Koalitionsausschuss

Darum geht es im Koalitionsausschuss

Aktualisiert am 01.07.2026 – 07:13 UhrLesedauer: 3 Min.

Zum Schluss dürfte es wieder eine Pressekonferenz geben. (Quelle: Michael Kappeler/dpa/dpa-bilder)

Über die Rente besteht weitgehend Einigkeit. Bei der Steuer knirscht es am meisten. Wie groß wird der Reformwurf der Koalition?

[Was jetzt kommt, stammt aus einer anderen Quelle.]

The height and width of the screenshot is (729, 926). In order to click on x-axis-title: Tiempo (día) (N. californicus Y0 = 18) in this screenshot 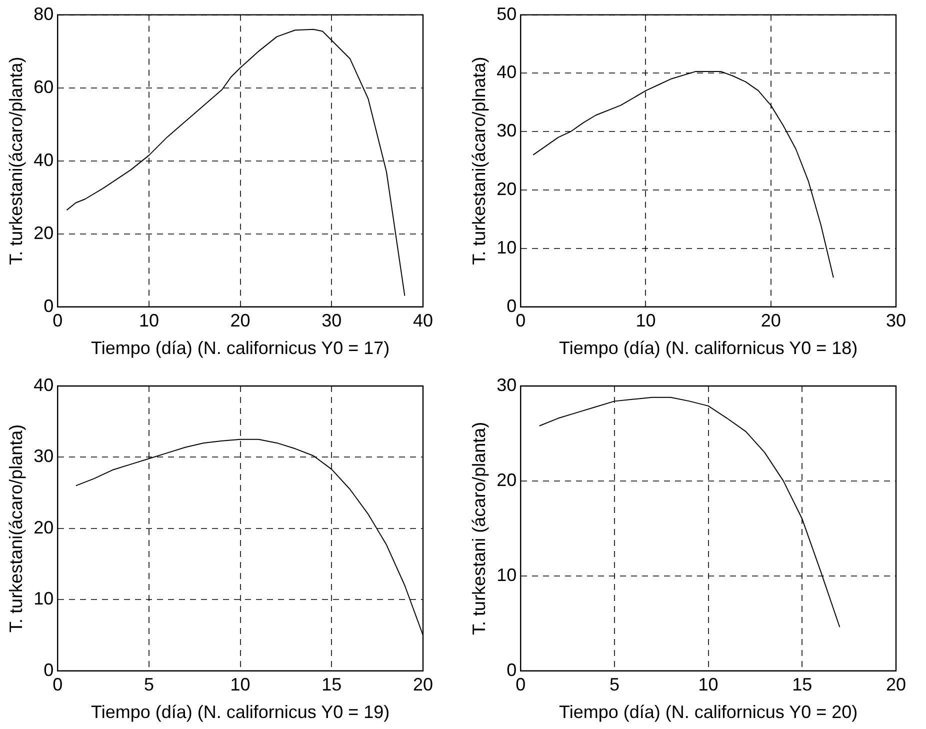, I will do `click(708, 348)`.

Die Spitzen von Union und SPD kommen heute zu den möglicherweise entscheidenden Beratungen über ihr Reformpaket zusammen. Im Koalitionsausschuss wird es unter anderem um Steuerentlastungen kleiner und mittlerer Einkommen, Arbeitsmarktreformen sowie Rente, Gesundheit und Pflege gehen. Ob es schon heute oder in der Nacht zu Donnerstag zu Entscheidungen kommt, ist offen. Es kann auch sein, dass die Verhandlungen in die Verlängerung gehen. Die Koalition will sich nicht unter Zeitdruck setzen lassen. Darum geht es im Einzelnen:

Steuer

Als dickster Brocken gilt die Reform der Einkommensteuer. Die Koalition will mit Wirkung 1. Januar 2027 vor allem kleine und mittlere Einkommen entlasten. Finanzminister Lars Klingbeil (SPD) hat den Spitzen der Koalition zwei Vorschläge gemacht, die Grundlage für die Verhandlungen sein sollen. Die entscheidende Frage ist die Gegenfinanzierung: je höher die Steuerentlastungen ausfallen sollen, desto mehr kostet die Reform. Die SPD will einen höheren Spitzensteuersatz und eine höhere Erbschaftsteuer, das lehnt die Union aber ab. Im Gespräch sind auch eine Anhebung der Reichensteuer, eine Mehrwertsteuererhöhung, Subventionskürzungen oder Einsparungen im Haushalt.

Arbeitsmarkt

Die Zukunft des Acht-Stunden-Tags bleibt ein wunder Punkt zwischen der Union und SPD. Im Koalitionsvertrag hatten sie vereinbart, „die Möglichkeit einer wöchentlichen anstatt einer täglichen Höchstarbeitszeit“ zu schaffen. Sozialministerin Bärbel Bas (SPD) hat aber öffentlich gesagt, sie würde das Thema am liebsten nicht anfassen, zumal aus den Gewerkschaften harter Widerstand kommt. Ihr Ministerium entwarf eine Art Minimallösung: Längere tägliche Arbeitszeiten sollen nur möglich sein, wenn sie in Tarifverträgen oder Betriebsvereinbarungen ausgehandelt werden. Dabei soll eine elektronische Erfassung der Arbeitszeit Pflicht werden. Aus der CDU kam ebenso heftiger Widerspruch wie von den Arbeitgeberverbänden.

Rente

Die Marschrichtung bei der Rente scheint klar: Umsetzung der Vorschläge der Rentenkommission, zügig und vollständig, so hatten es Merz und Bas angekündigt. Beim Koalitionsausschuss dürfte der Fahrplan beschlossen werden. Die Eckpunkte der Reform gehen dann wahrscheinlich noch vor der Sommerpause ins Kabinett. Bis zum Jahresende sollen die notwendigen Gesetze erarbeitet werden. Vereinzelt gibt es allerdings Widerspruch – vor allem von der Ministerpräsidentin von Mecklenburg-Vorpommern, Manuela Schwesig (SPD), die eine Wahl im September vor sich hat. Die Chancen, dass die Rentenreform einigermaßen glattläuft, stehen aber ziemlich gut.

Gesundheit

Die Reform, die erneute Erhöhungen der Krankenkassenbeiträge verhindern soll, ist am weitesten vorangekommen. Über dafür vorgesehene Milliarden-Einschnitte bei den Gesundheitsausgaben ringen die schwarz-roten Fraktionen schon im regulären parlamentarischen Verfahren. Erklärtes Ziel ist ein Beschluss des Spargesetzes im Bundestag in der kommenden Woche gerade noch vor der Sommerpause. Die Finanzlücke bei den gesetzlichen Kassen, die 2027 für stabile Beiträge geschlossen werden muss, ist noch gewachsen. Zu mehreren Sparmaßnahmen standen zudem Klärungen aus – etwa bei Belastungen für Patienten und die Pharmabranche. Sollten für eine Lösung noch extra Milliarden aus dem Etat ins Spiel kommen, könnte das ein Fall für die Spitzenrunde werden.